__Aim of the task__
Please print every record that follows, keeping each one exactly as it is.

__Material supplied__
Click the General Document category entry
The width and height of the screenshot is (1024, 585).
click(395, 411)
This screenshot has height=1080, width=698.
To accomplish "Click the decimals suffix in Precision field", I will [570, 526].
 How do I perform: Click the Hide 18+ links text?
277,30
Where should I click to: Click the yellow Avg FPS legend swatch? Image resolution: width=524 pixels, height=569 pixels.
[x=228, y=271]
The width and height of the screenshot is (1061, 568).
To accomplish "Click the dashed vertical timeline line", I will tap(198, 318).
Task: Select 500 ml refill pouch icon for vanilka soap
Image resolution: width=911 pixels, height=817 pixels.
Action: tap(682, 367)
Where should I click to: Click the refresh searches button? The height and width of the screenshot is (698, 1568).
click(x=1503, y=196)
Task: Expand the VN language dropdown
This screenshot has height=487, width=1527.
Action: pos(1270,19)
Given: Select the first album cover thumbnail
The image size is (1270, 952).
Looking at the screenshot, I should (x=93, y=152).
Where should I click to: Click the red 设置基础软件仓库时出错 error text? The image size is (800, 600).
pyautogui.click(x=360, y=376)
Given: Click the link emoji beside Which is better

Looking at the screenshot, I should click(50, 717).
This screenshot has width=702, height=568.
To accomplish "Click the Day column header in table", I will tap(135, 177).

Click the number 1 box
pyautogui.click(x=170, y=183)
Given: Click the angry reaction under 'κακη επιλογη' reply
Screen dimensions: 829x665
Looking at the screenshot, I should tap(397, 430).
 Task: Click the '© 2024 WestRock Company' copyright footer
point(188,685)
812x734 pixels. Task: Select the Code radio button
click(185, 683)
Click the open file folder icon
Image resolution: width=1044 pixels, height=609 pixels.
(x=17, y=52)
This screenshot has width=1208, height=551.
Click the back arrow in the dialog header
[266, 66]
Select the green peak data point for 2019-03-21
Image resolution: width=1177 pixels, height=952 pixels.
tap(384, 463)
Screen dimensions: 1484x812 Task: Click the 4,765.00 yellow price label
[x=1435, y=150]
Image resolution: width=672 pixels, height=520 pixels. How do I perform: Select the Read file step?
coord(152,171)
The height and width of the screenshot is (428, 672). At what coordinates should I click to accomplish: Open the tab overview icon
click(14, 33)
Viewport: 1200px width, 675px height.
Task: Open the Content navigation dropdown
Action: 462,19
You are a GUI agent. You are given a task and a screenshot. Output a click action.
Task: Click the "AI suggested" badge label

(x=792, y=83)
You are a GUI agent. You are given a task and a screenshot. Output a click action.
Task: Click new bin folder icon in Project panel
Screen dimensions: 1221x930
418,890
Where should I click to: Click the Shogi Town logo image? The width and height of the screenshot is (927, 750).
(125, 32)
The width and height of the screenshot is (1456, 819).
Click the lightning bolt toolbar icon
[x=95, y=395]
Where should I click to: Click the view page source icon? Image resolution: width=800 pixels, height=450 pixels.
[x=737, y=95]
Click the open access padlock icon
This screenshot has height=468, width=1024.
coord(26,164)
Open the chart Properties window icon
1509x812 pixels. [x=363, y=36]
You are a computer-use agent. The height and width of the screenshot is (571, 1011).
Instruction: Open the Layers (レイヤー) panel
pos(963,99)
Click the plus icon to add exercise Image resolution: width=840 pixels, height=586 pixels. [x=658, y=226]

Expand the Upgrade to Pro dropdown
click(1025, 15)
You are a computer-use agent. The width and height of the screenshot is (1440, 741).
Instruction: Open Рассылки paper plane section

__Task result__
Click the General Document category entry
The width and height of the screenshot is (1024, 585).
click(395, 411)
This screenshot has height=1080, width=698.
To accomplish "Click the decimals suffix in Precision field", I will [570, 526].
 How do I perform: Click the Hide 18+ links text?
277,30
Where should I click to: Click the yellow Avg FPS legend swatch? Image resolution: width=524 pixels, height=569 pixels.
[x=228, y=271]
The width and height of the screenshot is (1061, 568).
To accomplish "Click the dashed vertical timeline line", I will tap(198, 318).
Task: Select 500 ml refill pouch icon for vanilka soap
Image resolution: width=911 pixels, height=817 pixels.
Action: tap(682, 367)
Where should I click to: Click the refresh searches button? The height and width of the screenshot is (698, 1568).
click(x=1503, y=196)
Task: Expand the VN language dropdown
This screenshot has height=487, width=1527.
Action: pos(1270,19)
Given: Select the first album cover thumbnail
The image size is (1270, 952).
Looking at the screenshot, I should (x=93, y=152).
Where should I click to: Click the red 设置基础软件仓库时出错 error text? The image size is (800, 600).
pyautogui.click(x=360, y=376)
Given: Click the link emoji beside Which is better

Looking at the screenshot, I should click(50, 717).
This screenshot has width=702, height=568.
To accomplish "Click the Day column header in table", I will tap(135, 177).

Click the number 1 box
pyautogui.click(x=170, y=183)
Given: Click the angry reaction under 'κακη επιλογη' reply
Screen dimensions: 829x665
Looking at the screenshot, I should tap(397, 430).
 Task: Click the '© 2024 WestRock Company' copyright footer
point(188,685)
812x734 pixels. Task: Select the Code radio button
click(185, 683)
Click the open file folder icon
Image resolution: width=1044 pixels, height=609 pixels.
(x=17, y=52)
This screenshot has width=1208, height=551.
Click the back arrow in the dialog header
[266, 66]
Select the green peak data point for 2019-03-21
Image resolution: width=1177 pixels, height=952 pixels.
tap(384, 463)
Screen dimensions: 1484x812 Task: Click the 4,765.00 yellow price label
[x=1435, y=150]
Image resolution: width=672 pixels, height=520 pixels. How do I perform: Select the Read file step?
coord(152,171)
The height and width of the screenshot is (428, 672). At what coordinates should I click to accomplish: Open the tab overview icon
click(14, 33)
Viewport: 1200px width, 675px height.
Task: Open the Content navigation dropdown
Action: 462,19
You are a GUI agent. You are given a task and a screenshot. Output a click action.
Task: Click the "AI suggested" badge label

(x=792, y=83)
You are a GUI agent. You are given a task and a screenshot. Output a click action.
Task: Click new bin folder icon in Project panel
Screen dimensions: 1221x930
418,890
Where should I click to: Click the Shogi Town logo image? The width and height of the screenshot is (927, 750).
(125, 32)
The width and height of the screenshot is (1456, 819).
Click the lightning bolt toolbar icon
[x=95, y=395]
Where should I click to: Click the view page source icon? Image resolution: width=800 pixels, height=450 pixels.
[x=737, y=95]
Click the open access padlock icon
This screenshot has height=468, width=1024.
coord(26,164)
Open the chart Properties window icon
1509x812 pixels. [x=363, y=36]
You are a computer-use agent. The height and width of the screenshot is (571, 1011).
Instruction: Open the Layers (レイヤー) panel
pos(963,99)
Click the plus icon to add exercise Image resolution: width=840 pixels, height=586 pixels. [x=658, y=226]

Expand the Upgrade to Pro dropdown
click(1025, 15)
You are a computer-use agent. The width and height of the screenshot is (1440, 741).
Instruction: Open Рассылки paper plane section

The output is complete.